| Problem to work on |
From the line below that contains "Screen dimensions: 760x432" to the line that contains "Task: Enable the Remove All Images toggle", repeat every line exactly, both ends included, and nothing else.

===

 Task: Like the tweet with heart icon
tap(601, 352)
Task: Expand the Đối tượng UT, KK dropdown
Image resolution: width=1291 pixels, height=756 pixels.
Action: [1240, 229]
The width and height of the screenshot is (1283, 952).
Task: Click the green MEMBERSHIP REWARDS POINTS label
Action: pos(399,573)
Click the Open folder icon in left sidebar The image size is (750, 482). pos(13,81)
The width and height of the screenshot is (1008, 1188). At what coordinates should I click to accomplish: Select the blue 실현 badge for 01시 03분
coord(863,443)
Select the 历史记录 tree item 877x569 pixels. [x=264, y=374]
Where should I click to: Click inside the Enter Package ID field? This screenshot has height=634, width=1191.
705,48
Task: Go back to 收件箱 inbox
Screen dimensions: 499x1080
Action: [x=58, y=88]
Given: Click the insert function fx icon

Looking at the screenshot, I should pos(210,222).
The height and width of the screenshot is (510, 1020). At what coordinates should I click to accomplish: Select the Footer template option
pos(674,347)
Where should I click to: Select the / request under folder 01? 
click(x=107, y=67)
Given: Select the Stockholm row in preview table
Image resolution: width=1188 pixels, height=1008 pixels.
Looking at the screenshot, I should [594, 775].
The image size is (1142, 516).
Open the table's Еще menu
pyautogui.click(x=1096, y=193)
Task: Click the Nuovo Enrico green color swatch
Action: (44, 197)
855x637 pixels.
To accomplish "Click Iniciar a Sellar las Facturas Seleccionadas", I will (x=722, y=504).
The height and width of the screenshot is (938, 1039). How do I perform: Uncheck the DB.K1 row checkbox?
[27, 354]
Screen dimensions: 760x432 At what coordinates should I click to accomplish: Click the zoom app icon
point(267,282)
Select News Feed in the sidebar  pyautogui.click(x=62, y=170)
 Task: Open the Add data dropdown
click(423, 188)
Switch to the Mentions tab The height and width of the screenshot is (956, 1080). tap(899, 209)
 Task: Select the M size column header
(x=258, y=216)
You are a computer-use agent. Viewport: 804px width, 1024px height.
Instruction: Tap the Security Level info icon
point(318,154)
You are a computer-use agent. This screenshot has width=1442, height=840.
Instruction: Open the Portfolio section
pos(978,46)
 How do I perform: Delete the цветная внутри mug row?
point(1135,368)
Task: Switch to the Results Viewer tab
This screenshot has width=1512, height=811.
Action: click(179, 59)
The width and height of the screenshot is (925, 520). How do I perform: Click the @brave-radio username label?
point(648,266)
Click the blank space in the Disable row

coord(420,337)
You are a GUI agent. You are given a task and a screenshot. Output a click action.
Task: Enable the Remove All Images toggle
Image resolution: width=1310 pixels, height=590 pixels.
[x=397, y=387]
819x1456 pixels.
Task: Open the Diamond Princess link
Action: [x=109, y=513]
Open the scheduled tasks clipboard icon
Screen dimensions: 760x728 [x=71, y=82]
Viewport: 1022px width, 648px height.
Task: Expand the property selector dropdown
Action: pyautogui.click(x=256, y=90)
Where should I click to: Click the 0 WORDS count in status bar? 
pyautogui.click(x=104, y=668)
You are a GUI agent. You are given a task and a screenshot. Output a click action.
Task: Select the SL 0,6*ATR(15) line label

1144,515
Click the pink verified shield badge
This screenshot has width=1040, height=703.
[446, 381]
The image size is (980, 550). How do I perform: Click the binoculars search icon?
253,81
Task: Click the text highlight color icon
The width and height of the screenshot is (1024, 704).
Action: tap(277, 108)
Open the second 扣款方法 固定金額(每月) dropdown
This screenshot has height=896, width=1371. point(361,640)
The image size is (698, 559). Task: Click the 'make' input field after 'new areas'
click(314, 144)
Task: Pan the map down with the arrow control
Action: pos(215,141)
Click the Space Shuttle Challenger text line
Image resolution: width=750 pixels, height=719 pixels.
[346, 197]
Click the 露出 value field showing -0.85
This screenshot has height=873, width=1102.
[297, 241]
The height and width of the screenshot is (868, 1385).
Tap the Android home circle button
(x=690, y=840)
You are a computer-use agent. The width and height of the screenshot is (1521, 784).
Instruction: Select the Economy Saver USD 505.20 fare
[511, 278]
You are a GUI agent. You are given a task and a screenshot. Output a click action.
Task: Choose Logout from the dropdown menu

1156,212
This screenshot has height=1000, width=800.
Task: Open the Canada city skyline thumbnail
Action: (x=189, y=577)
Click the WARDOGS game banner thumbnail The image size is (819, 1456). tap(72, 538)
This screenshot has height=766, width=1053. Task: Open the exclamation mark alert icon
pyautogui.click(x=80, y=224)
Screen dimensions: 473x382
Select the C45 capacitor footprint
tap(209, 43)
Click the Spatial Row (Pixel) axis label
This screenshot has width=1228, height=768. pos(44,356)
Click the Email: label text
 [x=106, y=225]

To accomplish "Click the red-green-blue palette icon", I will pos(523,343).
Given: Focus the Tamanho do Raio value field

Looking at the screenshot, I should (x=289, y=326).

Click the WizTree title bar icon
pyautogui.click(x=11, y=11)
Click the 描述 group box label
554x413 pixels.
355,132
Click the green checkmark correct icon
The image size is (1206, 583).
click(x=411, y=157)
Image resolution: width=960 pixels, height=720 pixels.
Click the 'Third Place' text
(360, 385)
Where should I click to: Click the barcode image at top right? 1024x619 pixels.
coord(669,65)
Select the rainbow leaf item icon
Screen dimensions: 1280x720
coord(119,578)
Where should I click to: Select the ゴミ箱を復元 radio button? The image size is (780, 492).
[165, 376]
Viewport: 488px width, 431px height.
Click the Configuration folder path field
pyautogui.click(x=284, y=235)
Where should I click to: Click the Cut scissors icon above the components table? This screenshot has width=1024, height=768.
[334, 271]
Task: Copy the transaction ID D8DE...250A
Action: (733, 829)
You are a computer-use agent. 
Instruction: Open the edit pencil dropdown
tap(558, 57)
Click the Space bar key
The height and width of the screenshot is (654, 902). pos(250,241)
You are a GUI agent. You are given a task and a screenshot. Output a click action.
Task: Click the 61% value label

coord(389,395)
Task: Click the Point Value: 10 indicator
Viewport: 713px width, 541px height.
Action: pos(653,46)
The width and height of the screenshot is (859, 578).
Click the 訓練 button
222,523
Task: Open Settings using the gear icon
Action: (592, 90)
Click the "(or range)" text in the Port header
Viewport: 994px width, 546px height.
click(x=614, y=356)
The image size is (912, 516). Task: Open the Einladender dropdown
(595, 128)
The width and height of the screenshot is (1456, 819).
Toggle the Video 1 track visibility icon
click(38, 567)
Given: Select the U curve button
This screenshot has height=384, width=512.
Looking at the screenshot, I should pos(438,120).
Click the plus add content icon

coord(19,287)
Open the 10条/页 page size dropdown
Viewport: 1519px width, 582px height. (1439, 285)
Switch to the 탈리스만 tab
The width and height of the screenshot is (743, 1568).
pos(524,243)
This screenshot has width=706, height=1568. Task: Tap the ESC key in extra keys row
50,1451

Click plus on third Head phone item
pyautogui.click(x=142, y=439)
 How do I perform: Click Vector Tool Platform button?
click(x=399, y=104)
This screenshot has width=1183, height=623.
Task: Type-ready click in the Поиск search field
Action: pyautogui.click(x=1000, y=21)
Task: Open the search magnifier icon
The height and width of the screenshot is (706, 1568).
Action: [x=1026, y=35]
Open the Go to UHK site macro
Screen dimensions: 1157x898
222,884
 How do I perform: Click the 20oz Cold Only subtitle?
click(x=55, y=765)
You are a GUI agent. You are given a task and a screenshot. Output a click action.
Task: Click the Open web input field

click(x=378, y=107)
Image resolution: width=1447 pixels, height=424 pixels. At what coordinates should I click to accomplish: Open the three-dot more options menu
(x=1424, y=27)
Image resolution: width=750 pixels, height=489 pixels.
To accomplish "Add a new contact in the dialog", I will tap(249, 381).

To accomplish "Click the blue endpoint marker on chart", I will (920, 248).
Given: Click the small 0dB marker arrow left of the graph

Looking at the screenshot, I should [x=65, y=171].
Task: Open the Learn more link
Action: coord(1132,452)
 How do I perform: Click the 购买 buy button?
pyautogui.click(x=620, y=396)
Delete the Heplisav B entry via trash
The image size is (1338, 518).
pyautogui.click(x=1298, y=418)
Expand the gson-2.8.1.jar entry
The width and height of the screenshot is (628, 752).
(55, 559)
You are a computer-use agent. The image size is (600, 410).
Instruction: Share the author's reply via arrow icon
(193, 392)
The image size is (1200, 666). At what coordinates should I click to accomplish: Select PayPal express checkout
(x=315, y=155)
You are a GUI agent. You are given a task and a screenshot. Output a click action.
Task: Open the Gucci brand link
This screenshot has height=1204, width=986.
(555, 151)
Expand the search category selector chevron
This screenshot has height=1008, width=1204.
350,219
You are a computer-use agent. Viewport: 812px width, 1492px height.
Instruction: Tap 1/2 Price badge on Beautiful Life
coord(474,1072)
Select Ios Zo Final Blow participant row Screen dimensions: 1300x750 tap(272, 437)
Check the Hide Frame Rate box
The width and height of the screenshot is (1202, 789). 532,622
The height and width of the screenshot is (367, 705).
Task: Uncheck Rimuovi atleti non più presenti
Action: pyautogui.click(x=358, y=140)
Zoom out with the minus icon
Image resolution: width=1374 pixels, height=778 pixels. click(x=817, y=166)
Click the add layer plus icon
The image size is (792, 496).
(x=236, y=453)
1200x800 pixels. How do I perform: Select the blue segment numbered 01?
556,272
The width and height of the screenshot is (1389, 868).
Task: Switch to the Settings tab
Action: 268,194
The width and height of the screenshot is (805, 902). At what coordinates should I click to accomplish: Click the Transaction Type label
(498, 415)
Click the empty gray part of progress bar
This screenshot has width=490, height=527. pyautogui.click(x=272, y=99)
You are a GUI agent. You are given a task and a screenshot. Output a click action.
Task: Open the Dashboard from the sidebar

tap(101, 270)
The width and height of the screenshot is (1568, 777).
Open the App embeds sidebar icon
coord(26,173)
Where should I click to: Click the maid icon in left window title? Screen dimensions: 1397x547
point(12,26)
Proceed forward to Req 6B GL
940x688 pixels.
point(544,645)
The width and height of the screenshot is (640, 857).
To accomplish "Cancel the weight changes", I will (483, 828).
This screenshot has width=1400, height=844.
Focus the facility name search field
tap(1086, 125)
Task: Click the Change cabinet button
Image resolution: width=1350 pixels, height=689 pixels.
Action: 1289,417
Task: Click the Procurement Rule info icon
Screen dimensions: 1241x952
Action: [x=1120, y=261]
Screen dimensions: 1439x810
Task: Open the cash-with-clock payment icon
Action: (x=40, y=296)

===

| Problem solution |
Screen dimensions: 760x432 At what coordinates should I click to accomplish: Click the zoom app icon
point(267,282)
Select News Feed in the sidebar  pyautogui.click(x=62, y=170)
 Task: Open the Add data dropdown
click(423, 188)
Switch to the Mentions tab The height and width of the screenshot is (956, 1080). tap(899, 209)
 Task: Select the M size column header
(x=258, y=216)
You are a computer-use agent. Viewport: 804px width, 1024px height.
Instruction: Tap the Security Level info icon
point(318,154)
You are a computer-use agent. This screenshot has width=1442, height=840.
Instruction: Open the Portfolio section
pos(978,46)
 How do I perform: Delete the цветная внутри mug row?
point(1135,368)
Task: Switch to the Results Viewer tab
This screenshot has width=1512, height=811.
Action: click(179, 59)
The width and height of the screenshot is (925, 520). How do I perform: Click the @brave-radio username label?
point(648,266)
Click the blank space in the Disable row

coord(420,337)
You are a GUI agent. You are given a task and a screenshot. Output a click action.
Task: Enable the Remove All Images toggle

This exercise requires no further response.